#### THE PROBLEM:
Copy each record below without changing a single word.

#### DATA UNDER STUDY:

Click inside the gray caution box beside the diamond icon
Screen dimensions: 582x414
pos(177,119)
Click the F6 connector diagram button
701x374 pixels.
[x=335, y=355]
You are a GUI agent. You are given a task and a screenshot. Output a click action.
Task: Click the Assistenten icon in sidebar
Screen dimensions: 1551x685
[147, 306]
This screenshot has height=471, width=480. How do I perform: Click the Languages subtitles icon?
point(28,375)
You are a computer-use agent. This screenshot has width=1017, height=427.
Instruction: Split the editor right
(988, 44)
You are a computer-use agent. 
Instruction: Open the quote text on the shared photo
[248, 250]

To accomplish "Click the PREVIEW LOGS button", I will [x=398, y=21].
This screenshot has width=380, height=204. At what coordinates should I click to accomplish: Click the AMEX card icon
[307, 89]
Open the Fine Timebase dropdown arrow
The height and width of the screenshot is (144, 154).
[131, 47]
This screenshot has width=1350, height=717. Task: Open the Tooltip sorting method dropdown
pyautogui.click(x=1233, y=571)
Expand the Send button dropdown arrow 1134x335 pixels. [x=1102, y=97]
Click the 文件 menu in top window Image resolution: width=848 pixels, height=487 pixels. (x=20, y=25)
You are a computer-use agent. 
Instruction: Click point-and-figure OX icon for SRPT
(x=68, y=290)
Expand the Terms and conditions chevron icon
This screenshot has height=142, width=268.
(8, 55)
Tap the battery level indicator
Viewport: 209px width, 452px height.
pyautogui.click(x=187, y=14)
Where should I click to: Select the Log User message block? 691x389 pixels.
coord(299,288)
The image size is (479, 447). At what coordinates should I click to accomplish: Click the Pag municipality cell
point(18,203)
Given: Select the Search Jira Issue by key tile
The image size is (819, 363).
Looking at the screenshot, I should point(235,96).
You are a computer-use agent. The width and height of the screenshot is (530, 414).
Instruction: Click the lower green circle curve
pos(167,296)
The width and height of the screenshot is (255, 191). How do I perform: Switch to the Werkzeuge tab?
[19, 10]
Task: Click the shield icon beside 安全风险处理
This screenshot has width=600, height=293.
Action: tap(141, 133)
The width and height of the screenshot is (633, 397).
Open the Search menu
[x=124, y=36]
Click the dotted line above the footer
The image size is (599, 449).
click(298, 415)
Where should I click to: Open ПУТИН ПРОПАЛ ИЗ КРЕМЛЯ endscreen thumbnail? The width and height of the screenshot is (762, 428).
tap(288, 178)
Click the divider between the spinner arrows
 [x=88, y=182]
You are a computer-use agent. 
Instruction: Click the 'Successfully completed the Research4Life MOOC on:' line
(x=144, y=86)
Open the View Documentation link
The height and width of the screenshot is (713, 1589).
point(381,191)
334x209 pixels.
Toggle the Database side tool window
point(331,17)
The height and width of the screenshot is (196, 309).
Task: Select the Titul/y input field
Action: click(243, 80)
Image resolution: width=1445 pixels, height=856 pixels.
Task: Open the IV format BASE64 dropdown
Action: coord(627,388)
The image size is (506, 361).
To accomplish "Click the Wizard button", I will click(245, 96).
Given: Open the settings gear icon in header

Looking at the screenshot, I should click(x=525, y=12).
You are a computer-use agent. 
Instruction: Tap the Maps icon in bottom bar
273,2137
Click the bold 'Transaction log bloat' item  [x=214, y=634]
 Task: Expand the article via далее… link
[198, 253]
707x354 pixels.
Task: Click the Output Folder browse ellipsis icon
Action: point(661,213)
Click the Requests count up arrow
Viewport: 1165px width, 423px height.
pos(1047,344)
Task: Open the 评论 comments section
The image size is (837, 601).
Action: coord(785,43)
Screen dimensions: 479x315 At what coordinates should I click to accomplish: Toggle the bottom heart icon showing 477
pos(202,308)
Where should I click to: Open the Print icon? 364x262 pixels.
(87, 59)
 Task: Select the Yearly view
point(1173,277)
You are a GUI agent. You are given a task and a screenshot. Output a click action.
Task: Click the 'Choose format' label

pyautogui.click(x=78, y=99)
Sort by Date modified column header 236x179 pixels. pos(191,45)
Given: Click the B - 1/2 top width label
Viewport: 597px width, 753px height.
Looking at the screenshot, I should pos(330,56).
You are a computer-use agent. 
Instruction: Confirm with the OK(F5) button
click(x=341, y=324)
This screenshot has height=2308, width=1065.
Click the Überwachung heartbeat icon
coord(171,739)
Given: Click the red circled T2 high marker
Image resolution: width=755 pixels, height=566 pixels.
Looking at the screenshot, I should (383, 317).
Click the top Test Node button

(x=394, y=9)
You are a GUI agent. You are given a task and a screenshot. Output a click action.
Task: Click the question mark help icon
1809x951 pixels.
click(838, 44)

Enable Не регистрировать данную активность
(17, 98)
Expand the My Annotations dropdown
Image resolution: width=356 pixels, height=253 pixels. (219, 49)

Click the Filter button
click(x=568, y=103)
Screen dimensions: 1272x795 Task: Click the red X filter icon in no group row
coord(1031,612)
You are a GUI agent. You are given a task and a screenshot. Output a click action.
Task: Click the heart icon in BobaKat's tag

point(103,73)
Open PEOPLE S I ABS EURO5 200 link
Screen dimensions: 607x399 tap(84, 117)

#### TASK SOLUTION:
Click inside the gray caution box beside the diamond icon
Screen dimensions: 582x414
pos(177,119)
Click the F6 connector diagram button
701x374 pixels.
[x=335, y=355]
You are a GUI agent. You are given a task and a screenshot. Output a click action.
Task: Click the Assistenten icon in sidebar
Screen dimensions: 1551x685
[147, 306]
This screenshot has height=471, width=480. How do I perform: Click the Languages subtitles icon?
point(28,375)
You are a computer-use agent. This screenshot has width=1017, height=427.
Instruction: Split the editor right
(988, 44)
You are a computer-use agent. 
Instruction: Open the quote text on the shared photo
[248, 250]

To accomplish "Click the PREVIEW LOGS button", I will [x=398, y=21].
This screenshot has width=380, height=204. At what coordinates should I click to accomplish: Click the AMEX card icon
[307, 89]
Open the Fine Timebase dropdown arrow
The height and width of the screenshot is (144, 154).
[131, 47]
This screenshot has width=1350, height=717. Task: Open the Tooltip sorting method dropdown
pyautogui.click(x=1233, y=571)
Expand the Send button dropdown arrow 1134x335 pixels. [x=1102, y=97]
Click the 文件 menu in top window Image resolution: width=848 pixels, height=487 pixels. (x=20, y=25)
You are a computer-use agent. 
Instruction: Click point-and-figure OX icon for SRPT
(x=68, y=290)
Expand the Terms and conditions chevron icon
This screenshot has height=142, width=268.
(8, 55)
Tap the battery level indicator
Viewport: 209px width, 452px height.
pyautogui.click(x=187, y=14)
Where should I click to: Select the Log User message block? 691x389 pixels.
coord(299,288)
The image size is (479, 447). At what coordinates should I click to accomplish: Click the Pag municipality cell
point(18,203)
Given: Select the Search Jira Issue by key tile
The image size is (819, 363).
Looking at the screenshot, I should point(235,96).
You are a computer-use agent. The width and height of the screenshot is (530, 414).
Instruction: Click the lower green circle curve
pos(167,296)
The width and height of the screenshot is (255, 191). How do I perform: Switch to the Werkzeuge tab?
[19, 10]
Task: Click the shield icon beside 安全风险处理
This screenshot has width=600, height=293.
Action: tap(141, 133)
The width and height of the screenshot is (633, 397).
Open the Search menu
[x=124, y=36]
Click the dotted line above the footer
The image size is (599, 449).
click(298, 415)
Where should I click to: Open ПУТИН ПРОПАЛ ИЗ КРЕМЛЯ endscreen thumbnail? The width and height of the screenshot is (762, 428).
tap(288, 178)
Click the divider between the spinner arrows
 [x=88, y=182]
You are a computer-use agent. 
Instruction: Click the 'Successfully completed the Research4Life MOOC on:' line
(x=144, y=86)
Open the View Documentation link
The height and width of the screenshot is (713, 1589).
point(381,191)
334x209 pixels.
Toggle the Database side tool window
point(331,17)
The height and width of the screenshot is (196, 309).
Task: Select the Titul/y input field
Action: click(243, 80)
Image resolution: width=1445 pixels, height=856 pixels.
Task: Open the IV format BASE64 dropdown
Action: coord(627,388)
The image size is (506, 361).
To accomplish "Click the Wizard button", I will click(245, 96).
Given: Open the settings gear icon in header

Looking at the screenshot, I should click(x=525, y=12).
You are a computer-use agent. 
Instruction: Tap the Maps icon in bottom bar
273,2137
Click the bold 'Transaction log bloat' item  [x=214, y=634]
 Task: Expand the article via далее… link
[198, 253]
707x354 pixels.
Task: Click the Output Folder browse ellipsis icon
Action: point(661,213)
Click the Requests count up arrow
Viewport: 1165px width, 423px height.
pos(1047,344)
Task: Open the 评论 comments section
The image size is (837, 601).
Action: coord(785,43)
Screen dimensions: 479x315 At what coordinates should I click to accomplish: Toggle the bottom heart icon showing 477
pos(202,308)
Where should I click to: Open the Print icon? 364x262 pixels.
(87, 59)
 Task: Select the Yearly view
point(1173,277)
You are a GUI agent. You are given a task and a screenshot. Output a click action.
Task: Click the 'Choose format' label

pyautogui.click(x=78, y=99)
Sort by Date modified column header 236x179 pixels. pos(191,45)
Given: Click the B - 1/2 top width label
Viewport: 597px width, 753px height.
Looking at the screenshot, I should pos(330,56).
You are a computer-use agent. 
Instruction: Confirm with the OK(F5) button
click(x=341, y=324)
This screenshot has height=2308, width=1065.
Click the Überwachung heartbeat icon
coord(171,739)
Given: Click the red circled T2 high marker
Image resolution: width=755 pixels, height=566 pixels.
Looking at the screenshot, I should (383, 317).
Click the top Test Node button

(x=394, y=9)
You are a GUI agent. You are given a task and a screenshot. Output a click action.
Task: Click the question mark help icon
1809x951 pixels.
click(838, 44)

Enable Не регистрировать данную активность
(17, 98)
Expand the My Annotations dropdown
Image resolution: width=356 pixels, height=253 pixels. (219, 49)

Click the Filter button
click(x=568, y=103)
Screen dimensions: 1272x795 Task: Click the red X filter icon in no group row
coord(1031,612)
You are a GUI agent. You are given a task and a screenshot. Output a click action.
Task: Click the heart icon in BobaKat's tag

point(103,73)
Open PEOPLE S I ABS EURO5 200 link
Screen dimensions: 607x399 tap(84, 117)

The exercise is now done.